As you can see in the above chart, China’s protein consumption has already surpassed the US with significantly higher expectations for the coming decades. India is a bit behind China as far as demand is concerned, but the overall trend has a similar pattern.
China’s growing food demand is compounded by a lack of water availability. This creates both a need to import agricultural commodities – and China has only recently become a net importer of corn – as well as a need for better farming techniques that make efficient use of the water that is available.
Food, Fiber & Fuel…
On top of the nutritional demands of a growing population, agricultural markets are also rising to meet other important global needs. When oil prices peaked a few years ago, the biofuel industry created huge demand for corn and other crops which were used for ethanol production. The demand has backed off a bit as traditional energy prices have weakened over the past two years.

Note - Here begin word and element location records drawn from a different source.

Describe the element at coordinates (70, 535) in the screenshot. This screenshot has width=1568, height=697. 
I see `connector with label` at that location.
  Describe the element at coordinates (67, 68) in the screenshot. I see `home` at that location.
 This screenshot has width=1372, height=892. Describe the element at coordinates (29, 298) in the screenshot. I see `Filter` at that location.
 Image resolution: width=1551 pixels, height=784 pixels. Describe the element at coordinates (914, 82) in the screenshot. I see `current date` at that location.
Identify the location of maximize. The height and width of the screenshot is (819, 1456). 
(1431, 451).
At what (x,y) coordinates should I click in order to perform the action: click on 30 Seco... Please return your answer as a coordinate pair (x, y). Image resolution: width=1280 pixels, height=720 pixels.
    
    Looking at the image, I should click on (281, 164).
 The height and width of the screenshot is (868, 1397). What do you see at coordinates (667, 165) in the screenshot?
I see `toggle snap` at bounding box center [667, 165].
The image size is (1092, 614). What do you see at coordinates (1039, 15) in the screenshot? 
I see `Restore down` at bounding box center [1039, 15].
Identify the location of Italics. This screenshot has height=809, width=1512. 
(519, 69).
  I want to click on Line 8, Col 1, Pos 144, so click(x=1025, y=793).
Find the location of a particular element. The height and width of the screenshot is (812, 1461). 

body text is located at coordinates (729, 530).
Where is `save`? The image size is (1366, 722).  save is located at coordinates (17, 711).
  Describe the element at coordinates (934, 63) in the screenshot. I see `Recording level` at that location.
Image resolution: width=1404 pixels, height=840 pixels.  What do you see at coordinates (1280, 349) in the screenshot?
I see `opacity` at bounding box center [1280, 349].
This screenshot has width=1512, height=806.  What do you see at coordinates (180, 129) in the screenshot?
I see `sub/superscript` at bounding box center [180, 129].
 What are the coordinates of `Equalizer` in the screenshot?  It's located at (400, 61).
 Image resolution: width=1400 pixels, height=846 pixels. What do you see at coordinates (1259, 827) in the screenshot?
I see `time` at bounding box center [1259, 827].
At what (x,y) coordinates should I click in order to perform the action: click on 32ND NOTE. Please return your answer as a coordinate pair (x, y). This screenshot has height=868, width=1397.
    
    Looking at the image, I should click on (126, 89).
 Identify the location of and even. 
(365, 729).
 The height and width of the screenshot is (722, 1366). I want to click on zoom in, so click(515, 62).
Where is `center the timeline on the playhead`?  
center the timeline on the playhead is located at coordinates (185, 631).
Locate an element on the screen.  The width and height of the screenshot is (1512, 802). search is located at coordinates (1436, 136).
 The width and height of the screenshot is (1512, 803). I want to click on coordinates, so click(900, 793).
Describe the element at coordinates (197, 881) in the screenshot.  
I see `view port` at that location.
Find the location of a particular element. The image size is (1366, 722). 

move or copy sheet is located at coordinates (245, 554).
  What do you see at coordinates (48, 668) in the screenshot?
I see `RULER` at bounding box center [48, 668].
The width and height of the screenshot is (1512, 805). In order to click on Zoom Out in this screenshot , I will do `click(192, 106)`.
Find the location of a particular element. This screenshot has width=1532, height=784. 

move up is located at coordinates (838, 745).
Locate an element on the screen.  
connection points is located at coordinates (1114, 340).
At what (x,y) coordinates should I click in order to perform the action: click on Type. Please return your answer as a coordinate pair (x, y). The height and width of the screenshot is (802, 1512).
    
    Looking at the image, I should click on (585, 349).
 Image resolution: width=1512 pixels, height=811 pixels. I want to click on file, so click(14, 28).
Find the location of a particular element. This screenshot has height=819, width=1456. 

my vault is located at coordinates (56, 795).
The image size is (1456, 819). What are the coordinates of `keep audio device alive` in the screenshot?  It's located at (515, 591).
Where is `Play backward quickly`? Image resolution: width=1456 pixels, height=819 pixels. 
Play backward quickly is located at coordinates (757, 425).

But a rebound in global economic growth is sure to drive demand for energy – and alternative energy markets are already starting to see both demand and prices reverse higher.
Increasing agricultural demand from textile markets, fuel production as well as rapidly expanding nutritional needs combine to produce what many economists are calling a “supercycle” trend.
One of the primary investment areas that is most likely to benefit from this trend is the fertilizer industry. Farmers across the world are increasing their use of various fertilizer products to boost crop yields. As a result, prices for phosphates as well as potash are increasing, leading to higher profit margins and increased revenue for many of the well established market participants.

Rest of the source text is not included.